**Work order:** Repeat the records. Leave nothing out.

**Dataset:**
%%

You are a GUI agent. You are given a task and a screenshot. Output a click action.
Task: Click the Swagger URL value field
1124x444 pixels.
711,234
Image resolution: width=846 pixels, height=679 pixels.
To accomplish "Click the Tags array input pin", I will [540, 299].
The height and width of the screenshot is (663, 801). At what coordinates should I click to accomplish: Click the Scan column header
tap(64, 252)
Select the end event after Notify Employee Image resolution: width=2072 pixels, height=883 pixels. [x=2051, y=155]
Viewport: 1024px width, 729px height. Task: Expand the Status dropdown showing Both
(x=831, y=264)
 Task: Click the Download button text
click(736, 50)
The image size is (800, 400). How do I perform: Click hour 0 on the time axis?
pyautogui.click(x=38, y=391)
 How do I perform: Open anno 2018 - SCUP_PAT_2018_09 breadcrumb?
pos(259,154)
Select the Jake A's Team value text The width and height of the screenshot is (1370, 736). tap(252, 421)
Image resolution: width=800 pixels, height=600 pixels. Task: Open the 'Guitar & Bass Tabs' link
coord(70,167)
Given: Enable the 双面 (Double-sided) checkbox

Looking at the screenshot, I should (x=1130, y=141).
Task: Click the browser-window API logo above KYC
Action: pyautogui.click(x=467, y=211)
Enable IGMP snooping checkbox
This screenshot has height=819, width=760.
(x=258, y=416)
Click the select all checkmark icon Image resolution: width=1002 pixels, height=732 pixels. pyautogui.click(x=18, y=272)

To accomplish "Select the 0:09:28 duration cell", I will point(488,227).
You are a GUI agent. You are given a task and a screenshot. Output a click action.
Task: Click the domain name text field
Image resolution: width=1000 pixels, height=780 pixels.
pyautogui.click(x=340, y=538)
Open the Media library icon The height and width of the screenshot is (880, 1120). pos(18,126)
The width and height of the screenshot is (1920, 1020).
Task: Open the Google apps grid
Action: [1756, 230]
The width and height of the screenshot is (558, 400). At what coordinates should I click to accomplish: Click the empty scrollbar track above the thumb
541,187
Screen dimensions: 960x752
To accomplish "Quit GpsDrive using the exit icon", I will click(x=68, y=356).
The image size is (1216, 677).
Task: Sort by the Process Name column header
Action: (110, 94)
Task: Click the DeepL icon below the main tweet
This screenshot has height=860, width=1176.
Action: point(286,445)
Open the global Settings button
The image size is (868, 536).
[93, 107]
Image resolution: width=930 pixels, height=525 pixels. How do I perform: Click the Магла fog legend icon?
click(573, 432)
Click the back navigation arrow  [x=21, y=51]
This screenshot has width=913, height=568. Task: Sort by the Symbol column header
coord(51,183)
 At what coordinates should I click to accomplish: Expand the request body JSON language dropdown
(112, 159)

%%

**Task output:**
You are a GUI agent. You are given a task and a screenshot. Output a click action.
Task: Click the Swagger URL value field
1124x444 pixels.
711,234
Image resolution: width=846 pixels, height=679 pixels.
To accomplish "Click the Tags array input pin", I will [540, 299].
The height and width of the screenshot is (663, 801). At what coordinates should I click to accomplish: Click the Scan column header
tap(64, 252)
Select the end event after Notify Employee Image resolution: width=2072 pixels, height=883 pixels. [x=2051, y=155]
Viewport: 1024px width, 729px height. Task: Expand the Status dropdown showing Both
(x=831, y=264)
 Task: Click the Download button text
click(736, 50)
The image size is (800, 400). How do I perform: Click hour 0 on the time axis?
pyautogui.click(x=38, y=391)
 How do I perform: Open anno 2018 - SCUP_PAT_2018_09 breadcrumb?
pos(259,154)
Select the Jake A's Team value text The width and height of the screenshot is (1370, 736). tap(252, 421)
Image resolution: width=800 pixels, height=600 pixels. Task: Open the 'Guitar & Bass Tabs' link
coord(70,167)
Given: Enable the 双面 (Double-sided) checkbox

Looking at the screenshot, I should (x=1130, y=141).
Task: Click the browser-window API logo above KYC
Action: pyautogui.click(x=467, y=211)
Enable IGMP snooping checkbox
This screenshot has height=819, width=760.
(x=258, y=416)
Click the select all checkmark icon Image resolution: width=1002 pixels, height=732 pixels. pyautogui.click(x=18, y=272)

To accomplish "Select the 0:09:28 duration cell", I will point(488,227).
You are a GUI agent. You are given a task and a screenshot. Output a click action.
Task: Click the domain name text field
Image resolution: width=1000 pixels, height=780 pixels.
pyautogui.click(x=340, y=538)
Open the Media library icon The height and width of the screenshot is (880, 1120). pos(18,126)
The width and height of the screenshot is (1920, 1020).
Task: Open the Google apps grid
Action: [1756, 230]
The width and height of the screenshot is (558, 400). At what coordinates should I click to accomplish: Click the empty scrollbar track above the thumb
541,187
Screen dimensions: 960x752
To accomplish "Quit GpsDrive using the exit icon", I will click(x=68, y=356).
The image size is (1216, 677).
Task: Sort by the Process Name column header
Action: (110, 94)
Task: Click the DeepL icon below the main tweet
This screenshot has height=860, width=1176.
Action: point(286,445)
Open the global Settings button
The image size is (868, 536).
[93, 107]
Image resolution: width=930 pixels, height=525 pixels. How do I perform: Click the Магла fog legend icon?
click(573, 432)
Click the back navigation arrow  [x=21, y=51]
This screenshot has width=913, height=568. Task: Sort by the Symbol column header
coord(51,183)
 At what coordinates should I click to accomplish: Expand the request body JSON language dropdown
(112, 159)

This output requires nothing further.